Linnaeus the boxing cat
Linnaeus is the town disgrace,
An angry beast of furried face.
Whenever his muscular form stretches out,
His enemies all turn to rout.
His cheeks are crisscrossed, scarred and burned,
His long missing whiskers never returned.
The rumours of his fallen foes,
Make all-comers fearties to their toes.
Before they enter the boxing ring,
Linnaeus claws out each would be king.
His tiger stripes flash here and there,
His mewling yowl a wrenching scare.
Contenders come to chance their paws,
Cocksure, prancing, like rearing boars.
He sits on cushion in his corner,
Waits for the room to heat to a sauna.
No fight of his was ever fair,
Only fools fare fairly he does declare.
Instead he would scratch and bite and scrap,
Or use his collar as a strap.
He loved the glory, the baying crowd,
The victory cheers, applause so loud.
At night he waltzes into Rita’s Club,
For a sup of milk, a languid rub.
Each eye turns, to glimpse the champ,
The hero fighter, by sodium lamp.
A glance at the fans, he nods with cheerful threat,
To the roulette wheel to spin a casual debt.

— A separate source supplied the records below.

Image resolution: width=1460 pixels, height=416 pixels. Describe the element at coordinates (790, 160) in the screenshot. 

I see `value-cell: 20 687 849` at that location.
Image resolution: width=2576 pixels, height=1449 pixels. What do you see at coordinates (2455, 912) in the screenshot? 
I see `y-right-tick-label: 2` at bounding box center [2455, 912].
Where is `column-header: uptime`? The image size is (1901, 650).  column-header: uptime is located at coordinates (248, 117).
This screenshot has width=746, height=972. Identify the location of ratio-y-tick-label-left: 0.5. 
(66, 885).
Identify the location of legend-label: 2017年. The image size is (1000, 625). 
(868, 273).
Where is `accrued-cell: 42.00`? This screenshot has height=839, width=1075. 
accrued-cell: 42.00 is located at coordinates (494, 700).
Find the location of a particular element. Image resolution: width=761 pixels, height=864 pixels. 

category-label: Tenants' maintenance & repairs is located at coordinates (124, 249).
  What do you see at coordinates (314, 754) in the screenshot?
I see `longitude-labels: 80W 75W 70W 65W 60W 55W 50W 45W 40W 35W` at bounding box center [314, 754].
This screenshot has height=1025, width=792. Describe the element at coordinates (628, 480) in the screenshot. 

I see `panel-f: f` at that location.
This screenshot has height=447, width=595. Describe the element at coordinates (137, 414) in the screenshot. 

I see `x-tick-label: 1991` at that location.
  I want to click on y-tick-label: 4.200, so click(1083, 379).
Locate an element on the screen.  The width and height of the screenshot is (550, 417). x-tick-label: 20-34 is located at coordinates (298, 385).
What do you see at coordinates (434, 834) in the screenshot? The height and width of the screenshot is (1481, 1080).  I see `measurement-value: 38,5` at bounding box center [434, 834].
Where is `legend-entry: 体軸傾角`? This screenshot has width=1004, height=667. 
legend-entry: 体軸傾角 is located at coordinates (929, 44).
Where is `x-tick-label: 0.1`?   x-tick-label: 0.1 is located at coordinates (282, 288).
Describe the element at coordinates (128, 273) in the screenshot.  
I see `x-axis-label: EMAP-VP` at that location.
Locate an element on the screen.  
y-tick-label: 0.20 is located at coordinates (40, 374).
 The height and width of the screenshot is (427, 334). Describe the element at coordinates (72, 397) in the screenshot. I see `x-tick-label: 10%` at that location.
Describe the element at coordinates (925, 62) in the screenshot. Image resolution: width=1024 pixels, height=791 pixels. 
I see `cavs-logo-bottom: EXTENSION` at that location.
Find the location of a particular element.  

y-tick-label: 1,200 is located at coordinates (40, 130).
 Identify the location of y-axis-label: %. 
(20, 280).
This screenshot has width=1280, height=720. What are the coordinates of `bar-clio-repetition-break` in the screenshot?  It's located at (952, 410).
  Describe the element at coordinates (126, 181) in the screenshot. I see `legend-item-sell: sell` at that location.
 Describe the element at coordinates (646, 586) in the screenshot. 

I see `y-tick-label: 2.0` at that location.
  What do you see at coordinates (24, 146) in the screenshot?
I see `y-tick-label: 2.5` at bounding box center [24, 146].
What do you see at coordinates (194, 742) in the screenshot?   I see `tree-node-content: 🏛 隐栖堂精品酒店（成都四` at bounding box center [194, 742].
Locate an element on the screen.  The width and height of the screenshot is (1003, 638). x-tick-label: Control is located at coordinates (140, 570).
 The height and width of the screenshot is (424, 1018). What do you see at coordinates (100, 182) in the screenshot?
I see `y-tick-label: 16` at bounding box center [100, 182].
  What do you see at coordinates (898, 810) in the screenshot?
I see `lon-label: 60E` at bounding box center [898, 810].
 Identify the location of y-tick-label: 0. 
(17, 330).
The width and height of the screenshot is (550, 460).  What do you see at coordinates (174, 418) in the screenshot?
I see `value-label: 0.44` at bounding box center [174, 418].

Alas, alack, this time his number’s missing,
The kitty on his arm stops kissing.
The good times stop, the bouncers come,
The purse runs dry, no coin, no chip, no crumb.
Through to the back the bruiser goes,
Past tired ladies wrapping catnip rows,
Here an office with walls of screens,
There an exotic dancer leans.
All are corners of the private empire,
Of the Selkirk Rex with coat of fire.
Though petite, she stood with command and status,
Bright gimlet eyes, devil touched, but on hiatus.
“Sit, sit,” she purred, her voice temptatious,
I hear you’re troubled but still pugnacious.”
Linnaeus was held by one enormous lackey,
Entranced by the whiskers of this Bacchae.
Unabashedly in front of him she preened awhile,
Before with teeth shown she drew a smile.
“I have a way to come out even,
Are you aware of Bobcat Steven?”
He held, indeed knew the name,
But the bobcat was old and done with fame,
“How true, he is a shadow of what once was,
But one last fight he will do for me because,
This time he’ll win, a glory long denied,
And against Linnaeus the Great his memory will abide.”
She stopped at that and curled her tail round,
No longer interested in any of his sound,
And fury, how he raged, and raged, and raged,
His pride was there broken, nothing assuaged.
The night came on, oh Linnaeus’ shame,
And there the crowd who loved him roared his name.
Out came old Bobcat in his sea green robe,
Certain of victory, ready to probe.
The fight itself was worthy of myth,
Until, with a whisper stroke he tumbled in the Fifth,
The crowd went quiet, unsure of their own witness,
But down was the champ, on the mat and out of fitness.
A count: a ten, and it was over,
Never more did Linnaeus taste victory’s clover.
The crowd was silent, then with a wave,
Did they acclaim their new hero fave.
He slunk away, forever brooding,
But quickly did rumours start alluding.
It was whispered town, he’d been diving,
How far he’d fallen, thinking only of surviving.
At last retires he to his old suburban house,
A professor’s cat to solve a problem with a mouse.
But those who’d backed him in the ring,
And lost, now doubt on everything.
And so with foes unknown in every eave,
He bides home, afeared of what the mass believe.
GB 2nd Feb 2026
It ended up 4 minutes long. No longer just a short!